There’s no shortage of books out there to help a woman know what to expect when she’s expecting, but when it comes to knowing how medications she might need during her pregnancy will affect her, there is very little guidance.
A woman’s body goes through profound physiological changes during pregnancy that have potential ramifications for the efficacy of a variety of drugs. But despite a 1994 recommendation by the Institute of Medicine, most clinical trials still do not include pregnant women. This means that for most drugs, doctors faced with a pregnant patient who needs a prescription have no choice but to guess the right thing to do.
“Any medicine taken to treat a woman’s illness during pregnancy — from hypertension to cancer, thromboembolism to asthma — is used without data adequate to guide dosing, make decisions about safety, or inform differential decisions about which medicine to prescribe. The cost of this ignorance is profound,” Dr. Anne Lyerly and colleagues write in a recent article in the American Journal of Public Health.

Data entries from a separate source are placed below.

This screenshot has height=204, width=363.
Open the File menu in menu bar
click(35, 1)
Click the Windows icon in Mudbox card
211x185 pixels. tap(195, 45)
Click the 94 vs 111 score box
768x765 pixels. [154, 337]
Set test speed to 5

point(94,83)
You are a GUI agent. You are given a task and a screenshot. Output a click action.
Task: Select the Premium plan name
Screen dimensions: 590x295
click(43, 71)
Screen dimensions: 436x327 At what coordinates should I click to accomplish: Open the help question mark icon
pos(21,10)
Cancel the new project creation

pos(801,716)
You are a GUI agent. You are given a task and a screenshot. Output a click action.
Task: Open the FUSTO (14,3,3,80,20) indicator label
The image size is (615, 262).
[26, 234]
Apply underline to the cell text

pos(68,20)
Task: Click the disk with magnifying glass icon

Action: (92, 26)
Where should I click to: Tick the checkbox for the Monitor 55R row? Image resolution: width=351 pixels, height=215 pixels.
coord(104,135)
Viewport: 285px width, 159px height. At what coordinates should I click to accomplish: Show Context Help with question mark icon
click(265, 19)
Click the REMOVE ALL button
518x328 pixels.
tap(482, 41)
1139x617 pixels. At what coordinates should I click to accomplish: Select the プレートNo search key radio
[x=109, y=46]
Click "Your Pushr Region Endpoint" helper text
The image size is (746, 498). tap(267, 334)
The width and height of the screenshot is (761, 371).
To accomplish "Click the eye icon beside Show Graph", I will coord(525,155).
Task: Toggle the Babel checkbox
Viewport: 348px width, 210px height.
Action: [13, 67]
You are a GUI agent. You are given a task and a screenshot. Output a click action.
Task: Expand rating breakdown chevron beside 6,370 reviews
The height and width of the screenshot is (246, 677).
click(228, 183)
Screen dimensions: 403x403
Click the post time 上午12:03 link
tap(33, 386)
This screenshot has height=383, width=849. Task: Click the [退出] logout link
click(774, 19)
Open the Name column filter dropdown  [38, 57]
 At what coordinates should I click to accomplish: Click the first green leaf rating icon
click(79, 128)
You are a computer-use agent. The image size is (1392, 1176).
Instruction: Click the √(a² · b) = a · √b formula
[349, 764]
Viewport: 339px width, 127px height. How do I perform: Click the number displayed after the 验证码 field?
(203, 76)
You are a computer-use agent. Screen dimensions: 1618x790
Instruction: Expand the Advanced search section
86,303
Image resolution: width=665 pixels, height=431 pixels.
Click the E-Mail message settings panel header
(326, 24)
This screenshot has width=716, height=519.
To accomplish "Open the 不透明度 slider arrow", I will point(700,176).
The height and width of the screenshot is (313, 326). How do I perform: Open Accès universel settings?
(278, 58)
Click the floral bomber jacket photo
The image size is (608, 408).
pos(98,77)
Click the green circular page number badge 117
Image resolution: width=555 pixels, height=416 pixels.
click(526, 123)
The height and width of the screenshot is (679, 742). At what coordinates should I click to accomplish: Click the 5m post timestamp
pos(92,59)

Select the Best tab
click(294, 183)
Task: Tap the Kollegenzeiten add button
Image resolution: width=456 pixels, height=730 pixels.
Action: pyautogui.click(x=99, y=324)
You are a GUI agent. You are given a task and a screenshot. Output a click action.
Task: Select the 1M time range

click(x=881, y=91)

The best strategy would be a large systematic study of women already taking medications during their pregnancies, so that there would be no extra risk for the unborn children. According to Lyerly et al., just such an opportunity has presented itself in the form of the National Children’s Study (NCS).
The NCS aims to study the effects of the environment on 100,000 children from before birth to age 21.
Researchers hope to enroll 25% of the children before they are conceived, with 90% of the total being enrolled by the end of the first trimester. Lyerly et al. argue that this important study of children’s health also offers an unprecedented opportunity to collect information about the mothers too. But action must be taken soon to make sure that researchers don’t miss out on the chance to collect a wealth of information. Recruitment for the pilot phase of the study has already begun, and the final study protocol will be finalized in May 2010.
“Although the NCS will provide important and much-needed information about the effects of maternal medication use on the health of the fetus, absent is the other side of the coin: whether the medication is safe for the woman herself, whether it is effective in treating her underlying or emergent illness, and whether decisions to forgo medication or substitute older medications compromise her health,” the authors write.
Every additional piece of information collected will add to the already $3.2 billion projected cost of the NCS, but Lyerly et al. advocate for the inclusion of at least two additional research components:
- Add questions to the surveys and medical chart evaluations already planned during the pregnancies of the women involved.
- Take advantage of the maternal blood tests already planned to identify medications that are metabolized differently in pregnant women. These drugs could then be investigated in more depth in follow-up studies.
“These two efforts together–at very little additional cost–would result in a rich data set that could lead to critical improvement in the care of pregnant women. Failure to include them would be hard to justify.”